Note that the points lie around the line along the total length of the line, that the amount of variation around the line doesn't change along the length of the line, and that there are no outliers (single points that lie far from the line). The points are also symmetrically scattered about the line, as you would expect if the errors were normally distributed. The four diagnostic plots from plot.lm() look like this:

The upper left plot shows the residuals (the vertical distance from a point to the regression line) versus the fitted values (the y-value on the line corresponding to each x-value; this is also called y-hat). If there was no scatter, if all the points fell exactly on the line, then all of the dots on this plot would lie on the gray horizontal dashed line. The red line is a smoothed curve that passes through the actual residuals and it is relatively flat here and lies close to the gray dashed line; this is what you hope to see. Note that several points are numbered, and these are points to pay special attention to. Some points are always numbered, so seeing numbered points does not necessarily indicate a problem. You can easily identify these points in your plot because the order of the points along fitted values matches the order along the x-axis in the original plot. Here, the two numbered points near the bottom correspond to the two points near the center of the data plot that lie farthest below the line; one is at an x of about 17, and the other has an x-coordinate barely less than 15.

The upper right plot is a qqnorm() plot of the residuals. Recall that one of the assumptions of a least-squares regression is that the errors are normally distributed. This plot evaluates that assumption. Here, note that the points lie pretty close to the dashed line. If the errors (residuals) were precisely normally distributed, they would lie exactly on this line. Some deviation is to be expected, particularly near the ends (note the upper left), but the deviations should be small, as they are here.

The x-axis on the lower left plot is identical to the upper left plot: it is the fitted values. The y-axis is the square root of the standardized residuals, which are residuals rescaled so that they have a mean of zero and a variance of one; note that all values are positive. This plot eliminates the sign on the residual, with large residuals (both positive and negative) plotting at the top and small residuals plotting at the bottom. Here, note that all of the numbered points (which will be the same in all plots) plot at the top here; two of these plotted low on the upper left plot because they had large but negative residuals (they plot below the regression line). The red line here shows the trend. The regression assumes homoscedasticity, that the variance in the residuals doesn’t change as a function of x. If that assumption is correct, the red line should be relatively flat. It is here, except at the far left end, where one or two data points pull it down.
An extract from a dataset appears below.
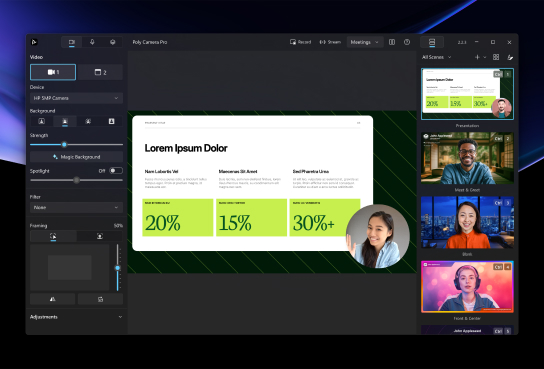Switch scenes to grid view
The image size is (544, 369).
pyautogui.click(x=496, y=57)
The lower right plot shows the standardized residuals against leverage. Note that the standardized residuals are centered around zero and reach 2–3 standard deviations away from zero, and symmetrically so about zero, as would be expected for a normal distribution. Leverage is a measure of how much each data point influences the regression. Because the regression must pass through the centroid, points that lie far from the centroid have greater leverage, and their leverage increases if there are fewer points nearby. As a result, leverage reflects both the distance from the centroid and the isolation of a point. The plot also contours values of Cook’s distance, which measures how much the regression would change if a point was deleted. Cook’s distance is increased by leverage and by large residuals: a point far from the centroid with a large residual can severely distort the regression. On this plot, you want to see that the red smoothed line stays close to the horizontal gray dashed line and that no points have a large Cook’s distance (i.e, >0.5). Both are true here.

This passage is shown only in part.